JC’s hand was on the doorknob when a fist pounded on the other side of the door five times.
“Open up! Police!”
JC paused. Still gripping the door handle. Glanced over his shoulder. Joan’s hand was on her gun but she had yet to draw. Duke and Theo were both standing in front of Lorraine, both with guns in their hands. JC looked at both of the men. Frowned. Shook his head.
“After all these years, you don’t know that voice?” JC said.
Turned back, opened the door and stepped through quickly, shutting it behind him.
Chapter 65
Things You Can’t Unsee
JC stepped into the hallway, blocking the forward movement of the two people outside with his body. Looked at the taller one, then at the shorter one.
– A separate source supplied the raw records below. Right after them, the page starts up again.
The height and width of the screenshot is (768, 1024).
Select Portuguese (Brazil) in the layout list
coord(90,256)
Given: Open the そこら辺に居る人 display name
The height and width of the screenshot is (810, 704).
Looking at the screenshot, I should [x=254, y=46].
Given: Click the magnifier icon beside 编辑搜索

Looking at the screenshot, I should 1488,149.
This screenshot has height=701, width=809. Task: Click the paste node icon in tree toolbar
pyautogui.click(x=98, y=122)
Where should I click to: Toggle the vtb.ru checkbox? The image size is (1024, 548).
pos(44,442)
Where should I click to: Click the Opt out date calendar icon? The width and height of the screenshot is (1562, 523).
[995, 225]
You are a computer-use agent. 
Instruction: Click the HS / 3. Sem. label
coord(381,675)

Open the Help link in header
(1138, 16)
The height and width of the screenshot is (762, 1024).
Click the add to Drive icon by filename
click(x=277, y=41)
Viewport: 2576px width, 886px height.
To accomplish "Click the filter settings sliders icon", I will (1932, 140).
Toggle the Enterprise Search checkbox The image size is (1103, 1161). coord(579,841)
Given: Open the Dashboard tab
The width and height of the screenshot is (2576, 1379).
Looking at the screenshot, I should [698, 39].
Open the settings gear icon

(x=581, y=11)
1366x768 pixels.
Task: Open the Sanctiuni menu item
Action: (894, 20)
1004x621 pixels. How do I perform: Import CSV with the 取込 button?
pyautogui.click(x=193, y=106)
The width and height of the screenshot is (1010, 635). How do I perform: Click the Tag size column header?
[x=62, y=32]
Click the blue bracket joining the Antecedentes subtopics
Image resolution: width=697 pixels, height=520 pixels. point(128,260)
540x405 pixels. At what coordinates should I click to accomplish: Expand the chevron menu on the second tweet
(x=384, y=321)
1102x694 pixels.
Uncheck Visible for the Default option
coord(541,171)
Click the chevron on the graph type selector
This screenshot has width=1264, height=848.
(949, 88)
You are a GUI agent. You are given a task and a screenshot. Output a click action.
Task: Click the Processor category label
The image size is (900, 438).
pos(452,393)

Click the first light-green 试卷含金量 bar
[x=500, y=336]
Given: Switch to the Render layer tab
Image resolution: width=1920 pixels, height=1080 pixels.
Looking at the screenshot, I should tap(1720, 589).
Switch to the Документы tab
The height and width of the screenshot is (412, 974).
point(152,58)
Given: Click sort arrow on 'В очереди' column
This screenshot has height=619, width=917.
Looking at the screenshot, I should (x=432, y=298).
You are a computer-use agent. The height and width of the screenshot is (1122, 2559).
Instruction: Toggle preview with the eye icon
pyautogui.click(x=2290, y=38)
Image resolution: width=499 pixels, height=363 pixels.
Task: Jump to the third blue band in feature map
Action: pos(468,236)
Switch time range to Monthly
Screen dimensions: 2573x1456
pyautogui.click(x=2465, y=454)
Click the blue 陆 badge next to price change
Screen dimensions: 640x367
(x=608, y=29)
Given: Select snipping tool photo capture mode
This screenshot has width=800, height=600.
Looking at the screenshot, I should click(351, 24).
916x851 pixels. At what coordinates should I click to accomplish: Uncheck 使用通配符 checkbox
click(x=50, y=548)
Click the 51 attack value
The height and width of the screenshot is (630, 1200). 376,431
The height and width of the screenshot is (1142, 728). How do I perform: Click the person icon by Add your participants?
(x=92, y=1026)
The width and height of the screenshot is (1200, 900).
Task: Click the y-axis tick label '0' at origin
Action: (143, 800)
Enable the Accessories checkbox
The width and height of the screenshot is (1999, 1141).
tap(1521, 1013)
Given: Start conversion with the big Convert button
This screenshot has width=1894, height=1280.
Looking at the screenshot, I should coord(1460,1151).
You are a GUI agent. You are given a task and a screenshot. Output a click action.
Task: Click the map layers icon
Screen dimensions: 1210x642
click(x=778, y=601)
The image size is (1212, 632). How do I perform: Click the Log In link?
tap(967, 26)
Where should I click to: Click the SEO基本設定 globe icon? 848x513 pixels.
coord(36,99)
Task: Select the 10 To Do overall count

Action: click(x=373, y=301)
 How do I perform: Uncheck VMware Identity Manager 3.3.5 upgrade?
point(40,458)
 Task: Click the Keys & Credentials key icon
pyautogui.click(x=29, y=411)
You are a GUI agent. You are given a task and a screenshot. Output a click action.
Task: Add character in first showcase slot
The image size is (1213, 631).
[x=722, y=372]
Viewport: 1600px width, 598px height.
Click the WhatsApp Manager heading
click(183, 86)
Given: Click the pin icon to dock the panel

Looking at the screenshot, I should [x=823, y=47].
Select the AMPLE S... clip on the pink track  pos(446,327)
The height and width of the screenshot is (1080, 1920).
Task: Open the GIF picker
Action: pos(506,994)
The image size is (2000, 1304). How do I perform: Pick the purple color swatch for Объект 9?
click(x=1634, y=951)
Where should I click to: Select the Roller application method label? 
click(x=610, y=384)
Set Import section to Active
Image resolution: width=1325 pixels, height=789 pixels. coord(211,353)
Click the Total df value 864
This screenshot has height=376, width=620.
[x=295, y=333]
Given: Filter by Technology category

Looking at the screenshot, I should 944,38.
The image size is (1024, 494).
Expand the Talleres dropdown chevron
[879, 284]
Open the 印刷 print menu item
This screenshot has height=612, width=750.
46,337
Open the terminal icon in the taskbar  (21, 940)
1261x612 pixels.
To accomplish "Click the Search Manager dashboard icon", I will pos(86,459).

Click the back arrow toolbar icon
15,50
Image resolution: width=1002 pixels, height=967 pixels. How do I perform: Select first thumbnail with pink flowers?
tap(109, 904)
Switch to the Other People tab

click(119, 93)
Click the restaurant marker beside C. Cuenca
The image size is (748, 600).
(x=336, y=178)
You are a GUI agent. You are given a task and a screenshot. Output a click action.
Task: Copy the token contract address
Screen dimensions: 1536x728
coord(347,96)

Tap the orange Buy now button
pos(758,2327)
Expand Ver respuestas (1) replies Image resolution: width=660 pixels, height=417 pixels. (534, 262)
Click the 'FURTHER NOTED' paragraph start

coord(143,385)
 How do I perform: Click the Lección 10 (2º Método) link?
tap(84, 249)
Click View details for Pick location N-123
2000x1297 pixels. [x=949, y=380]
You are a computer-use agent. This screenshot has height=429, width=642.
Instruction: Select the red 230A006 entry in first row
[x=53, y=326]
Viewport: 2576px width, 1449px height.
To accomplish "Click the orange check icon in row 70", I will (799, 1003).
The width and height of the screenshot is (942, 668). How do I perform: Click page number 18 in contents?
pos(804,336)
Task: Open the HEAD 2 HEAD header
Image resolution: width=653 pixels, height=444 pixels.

“How am I not surprised you have the perfect voice for a cop, General?”
The General smiled. Inclined his head towards Detective Karen Garcia. “She was none too happy about me saying that. Nor about me tagging along. But,” Shrugged.
“Who’s in the room, Bannister?” Garcia asked. “Is Duke in there?”
“All business, all cop,” JC said, shaking his head in disapproval, trying to shift gears from anger at Duke to something else. Some thing that could smooth the situation out here. “A thank you would be nice.” Waited. No thank you was forthcoming. “For helping you get out of jail?”
Garcia stepped back and crossed her arms. “You want me to thank you for kidnapping my partner, torturing him, recording a confession that will never stand up in a court of law, and then leaving him locked in the trunk of a car?”
JC glanced at The General.
“A little bird told me. Then I told her,” General Robinson said.
He looked back to Garcia. “We didn’t actually torture him, but yeah, a thank you would be nice,” he said, nodding.
“Fine. Then thank you for helping me get out of jail and for ensuring that the man who engineered the setup can never be prosecuted for it.” Arms still crossed.